September 18, 2013
JAMES TARANTO: Punishment for Gluttons: Why our diets are hard to police.
The reason that gluttony is a problem–the reason people tend to crave more food than is healthy (at least in the long term) to eat–is biological. Our ancestors had no Costco or McDonald’s; conditions of food scarcity were frequent enough that natural selection favored the instinct to eat when food was available and the capacity to store nutrients as fat as a protection against lean times.
If Bruni had omitted obesity from his discussion of Costco, it would have been a paean to the glory of the free market. Not only is the average American free from worry about famine or malnutrition; he can purchase vast quantities of good food at low prices. Even an indigent American has access to plentiful food via government programs like food stamps and school lunches.

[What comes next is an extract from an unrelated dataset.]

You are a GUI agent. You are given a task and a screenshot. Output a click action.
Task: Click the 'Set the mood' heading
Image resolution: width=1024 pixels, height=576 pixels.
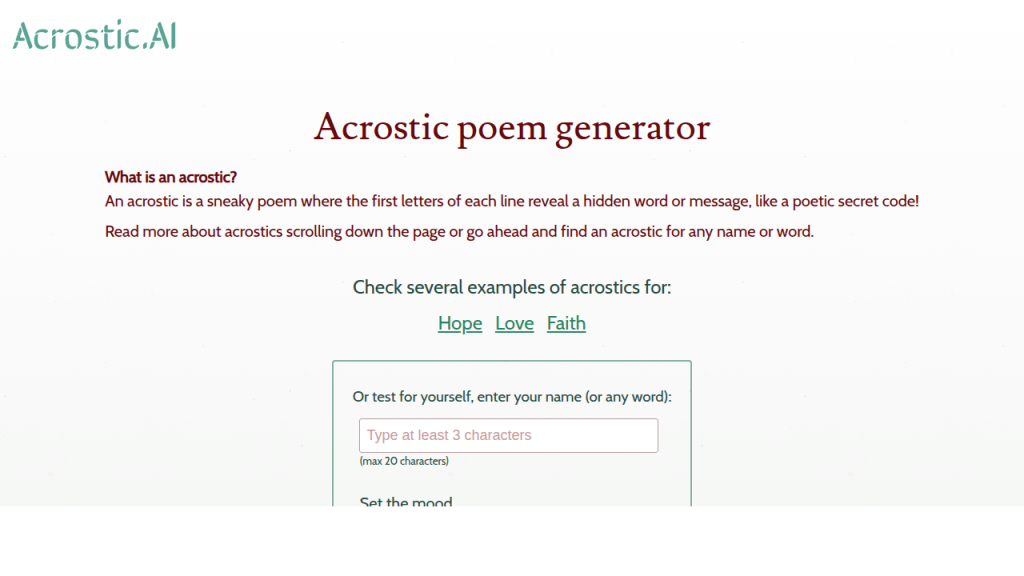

What we are describing is not a market failure or a government failure, but a massive success of both the free market and redistributionist welfare policies, thanks to which no one in America need go hungry. The problem is that the human body is not optimally designed for conditions of such plenty. If you simply follow your appetites, you’re likely to get fat. Eating healthy requires knowledge, cognitive ability and self-discipline.
Can government regulation help? Probably not much.
The people who run our governments aren’t very good at self-discipline. What suggests that they might be able to instil in others what they so thoroughly lack themselves?